Per favore, riprendi l'articolo sul referendum e sulle elezioni regionali riportato qui sotto e continualo dopo la sua ultima frase.

----- Estratto del documento -----

Tra Referendum e Regionali i veri sconfitti sono i partiti (tutti)

L'analisi di Giuseppe Del Ninno: la vittoria degli "invisi" alle gerarchie e la sfilza clamorosa di errori messi insieme dal centrodestra,

L’esito del referendum per la riduzione dei parlamentari e delle elezioni regionali ci ha confermato che siamo il paese dei paradossi e delle contraddizioni. Dai nostri mugugni, sembra che ci sia un diffuso desiderio di cambiamento, poi si va a votare e gli spostamenti sono minimi e comunque tali da non comportare alcun mutamento. Prendiamo il referendum: il 97% dei parlamentari si è espresso per il taglio di 345 rappresentanti del popolo; ebbene, il 30% di questo popolo ha invece manifestato il proprio disaccordo con i suoi pretesi rappresentanti.

----- Righe di dati -----

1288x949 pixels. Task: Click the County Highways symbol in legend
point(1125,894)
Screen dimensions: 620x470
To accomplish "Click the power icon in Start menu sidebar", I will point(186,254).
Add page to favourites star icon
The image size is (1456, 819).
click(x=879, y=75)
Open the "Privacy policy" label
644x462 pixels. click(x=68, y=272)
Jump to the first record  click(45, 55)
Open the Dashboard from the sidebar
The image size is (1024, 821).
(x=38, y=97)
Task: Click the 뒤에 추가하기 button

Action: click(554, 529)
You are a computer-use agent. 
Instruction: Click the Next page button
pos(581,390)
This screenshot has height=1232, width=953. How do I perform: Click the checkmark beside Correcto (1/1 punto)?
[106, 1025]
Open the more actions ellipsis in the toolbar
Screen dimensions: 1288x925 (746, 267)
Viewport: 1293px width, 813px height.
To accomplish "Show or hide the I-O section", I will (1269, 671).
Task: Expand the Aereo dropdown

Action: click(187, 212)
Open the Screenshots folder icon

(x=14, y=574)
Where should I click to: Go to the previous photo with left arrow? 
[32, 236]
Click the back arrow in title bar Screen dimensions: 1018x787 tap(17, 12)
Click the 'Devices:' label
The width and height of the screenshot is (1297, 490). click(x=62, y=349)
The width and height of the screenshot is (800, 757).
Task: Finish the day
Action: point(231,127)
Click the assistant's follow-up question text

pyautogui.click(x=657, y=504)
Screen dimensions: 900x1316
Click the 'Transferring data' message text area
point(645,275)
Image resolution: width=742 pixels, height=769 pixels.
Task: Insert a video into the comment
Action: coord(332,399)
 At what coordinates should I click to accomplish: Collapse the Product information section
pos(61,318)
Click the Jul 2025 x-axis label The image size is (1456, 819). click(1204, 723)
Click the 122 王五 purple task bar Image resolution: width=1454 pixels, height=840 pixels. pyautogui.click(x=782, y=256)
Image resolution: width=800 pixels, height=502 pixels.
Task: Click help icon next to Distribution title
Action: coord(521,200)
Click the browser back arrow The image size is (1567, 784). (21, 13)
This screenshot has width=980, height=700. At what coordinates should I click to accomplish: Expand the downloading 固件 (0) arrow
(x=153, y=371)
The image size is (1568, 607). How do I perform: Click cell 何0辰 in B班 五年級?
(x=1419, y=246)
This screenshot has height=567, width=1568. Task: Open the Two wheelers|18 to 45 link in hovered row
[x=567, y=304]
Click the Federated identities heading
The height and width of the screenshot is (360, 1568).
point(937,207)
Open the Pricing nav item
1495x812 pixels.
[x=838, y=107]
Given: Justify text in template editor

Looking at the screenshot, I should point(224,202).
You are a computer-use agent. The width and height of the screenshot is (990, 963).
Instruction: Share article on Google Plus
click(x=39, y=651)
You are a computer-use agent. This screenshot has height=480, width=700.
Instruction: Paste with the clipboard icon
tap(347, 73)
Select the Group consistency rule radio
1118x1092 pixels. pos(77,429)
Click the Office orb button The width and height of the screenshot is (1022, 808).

-----

Risposta:
Questo aspetto non è stato l’unico a denotare la (inarrestabile?) decadenza dei partiti e il loro arroccarsi in una torre d’avorio lontana dalla realtà: De Luca ed Emiliano, trionfatori nelle regioni che già governavano, sono notoriamente invisi alle gerarchie del PD, e quanto a Zaia – altro trionfatore, stavolta in casa Lega – lui stesso ha ribadito che non intende spendere questo suo successo in campo nazionale. E poi c’è sempre quel 35/40% di astenuti, molti dei quali nauseati dalla politica dei partiti.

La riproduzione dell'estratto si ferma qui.